Philippine indigenous plants are being turned into sustainable packaging material using the nanotechnology product developed by Filipino startup, Nanotronics Inc.
Nanotronics is using its Emtex product, a nanoscale polymer derived from an indigenous crop of the Philippines, to create a fully advanced and highly sustainable packaging material alternative to plastics used in the local industry.
The resulting product of nanotechnology – the manipulation of matter on a near-atomic scale to produce new structures, materials, and devices – is expected to have the qualities of superior strength, is biodegradable to minimize pollution during product end-of-life unlike petroleum-based polymers, and is even biocompatible, making it highly suitable for many different medical applications.
The nanostructured plant-based material for the local packaging industry is under development by the technology start-up company funded by the Department of Science and Technology Philippine Council for Industry, Energy and Emerging Technology Research and Development (DOST PCIEERD).
The sustainable packaging product is also receiving funding amounting to five million pesos (PHP 5,000,000.00) from the Department of Science and Technology – Business Innovation through S&T (BIST) for Industry Program.
The project was given a spotlight during the BIST Symposium on notable research and development (R&D) industrial projects held on April 25, 2022, which pointed out how plant-based packaging can solve the issue of the use of non-biodegradable and non-renewable materials such as plastics in packaging applications which raises concerns about environmental pollution.
The DOST report cites that “Annually, large amounts of single-use packaging materials are produced, but the post-product life of these packaging materials necessitate the need for traditional methods of handling such as incineration and land filling.
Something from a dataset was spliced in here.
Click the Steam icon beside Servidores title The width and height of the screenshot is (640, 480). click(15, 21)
However, incineration of non-biodegradable packaging materials generates greenhouse gases posing a threat to our health and environment. The project focuses on biopolymers, given its inherent biodegradability property. It is seen to solve disposal issues of single-use plastics.”
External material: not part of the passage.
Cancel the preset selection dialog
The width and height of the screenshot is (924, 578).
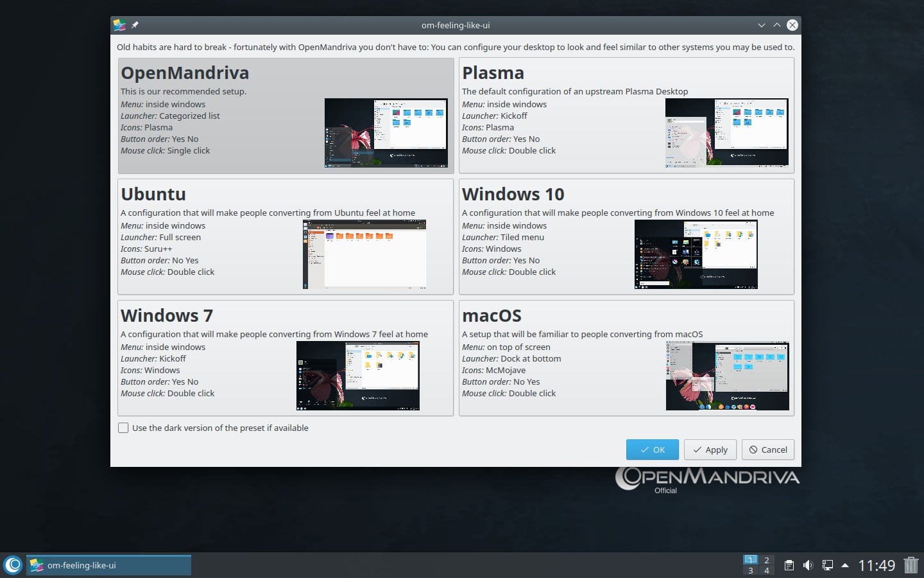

“R&D is often associated with the complicated and the theoretical,” explained DOST Secretary Fortunato T. De La Peña. “The need to be innovative and competitive is a must for all industries. This event aims to present R&D’s practicality and purpose, so much so that it must be weaved in the corporate set up, ensuring that businesses can take advantage of product development, processes and protecting it from business disruptors.”
“The development of technologies always moves at an accelerated pace,” says DOST Undersecretary for R&D Rowena Cristina L. Guevara. “Through the DOST-BIST program, Filipino companies can acquire technologies for immediate incorporation in their R&D activities. This program enables Filipino companies to have an opportunity to innovate and be globally competitive.”
“Nanotronics is committed to make an impact to our environment and community through the sustainable products that we develop leveraging the highly renewable materials available in the country. Moreover, I wish to encourage fellow startups and also local companies to continuously innovate their products through research and development, so that the products will become globally competitive and have heightened impact to society especially to us, Filipinos,” states DOST.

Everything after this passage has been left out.